预期类型参数，找到 u8，但类型参数是 u8 [英] Expected type parameter, found u8, but the type parameter is u8

问题描述

trait Foo {
    fn foo<T>(&self) -> T;
}

struct Bar {
    b: u8,
}

impl Foo for Bar {
    fn foo<u8>(&self) -> u8 {
        self.b
    }
}

fn main() {
    let bar = Bar {
        b: 2,
    };
    println!("{:?}", bar.foo());
}

(游乐场)

以上代码导致以下错误:

The above code results in the following error:

error[E0308]: mismatched types
  --> <anon>:11:9
   |
11 |         self.b
   |         ^^^^^^ expected type parameter, found u8
   |
   = note: expected type `u8` (type parameter)
              found type `u8` (u8)

我的猜测是，问题来自 trait 中的泛型函数.

My guess is, the problem comes from generic function in trait.

推荐答案

下面的代码不符合你的预期

The following code does not do what you expect

impl Foo for Bar {
    fn foo<u8>(&self) -> u8 {
        self.b
    }
}

它引入了一个名为 u8 的泛型类型，它隐藏了具体类型 u8.您的功能将 100% 与

It introduces a generic type called u8 which shadows the concrete type u8. Your function would be 100% the same as

impl Foo for Bar {
    fn foo<T>(&self) -> T {
        self.b
    }
}

在这种情况下不能工作，因为foo的调用者选择的T不能保证是u8.

Which cannot work in this case because T, chosen by the caller of foo, isn't guaranteed to be u8.

一般要解决这个问题，选择与具体类型名称不冲突的泛型类型名称.请记住，实现中的函数签名必须与特征定义中的签名相匹配.

To solve this problem in general, choose generic type names that do not conflict with concrete type names.

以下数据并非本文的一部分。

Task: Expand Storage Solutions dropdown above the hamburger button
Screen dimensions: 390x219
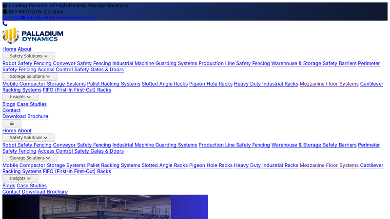Action: 30,76
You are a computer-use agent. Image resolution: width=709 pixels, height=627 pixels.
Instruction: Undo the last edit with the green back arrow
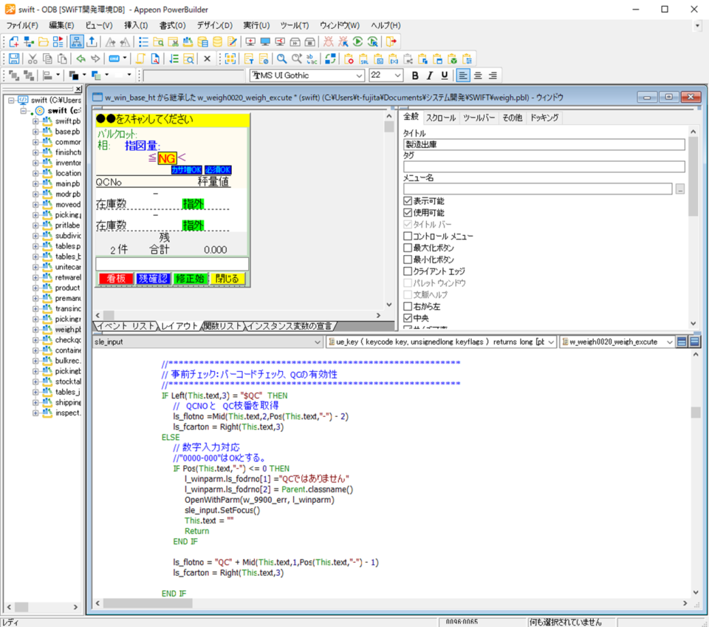83,58
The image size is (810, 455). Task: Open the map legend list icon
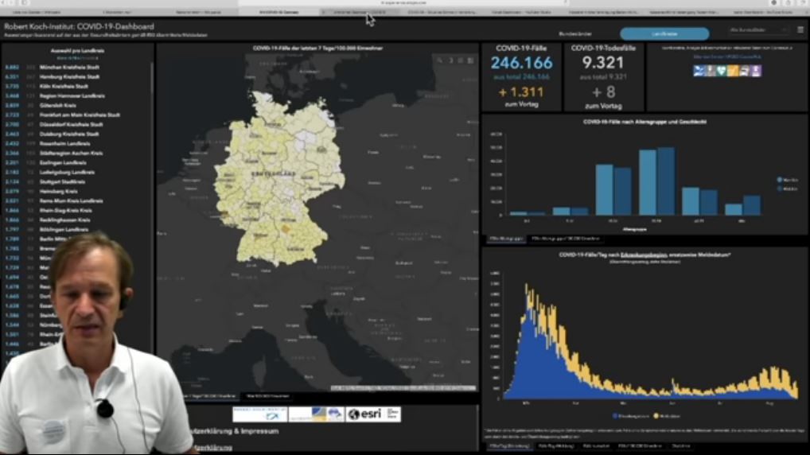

Remember that the function signature in the implementation has to match the signature in the trait definition.

要解决所提出的问题，您希望将泛型类型修复作为特定值，您可以将泛型参数移动到特征，并仅为 u8<实现特征/代码>:

To solve the issue presented, where you wish to fix the generic type as a specific value, you can move the generic parameter to the trait, and implement the trait just for u8:

trait Foo<T> {
    fn foo(&self) -> T;
}

struct Bar {
    b: u8,
}

impl Foo<u8> for Bar {
    fn foo(&self) -> u8 {
        self.b
    }
}

或者你可以使用关联的特征，如果你不想为特定类型使用多个 Foo 实现(感谢@MatthieuM):

Or you can use an associated trait, if you never want multiple Foo impls for a specific type (thanks @MatthieuM):

trait Foo {
    type T;
    fn foo(&self) -> T;
}

struct Bar {
    b: u8,
}

impl Foo for Bar {
    type T = u8;
    fn foo(&self) -> u8 {
        self.b
    }
}

这篇关于预期类型参数，找到 u8，但类型参数是 u8的文章就介绍到这了，希望我们推荐的答案对大家有所帮助，也希望大家多多支持IT屋！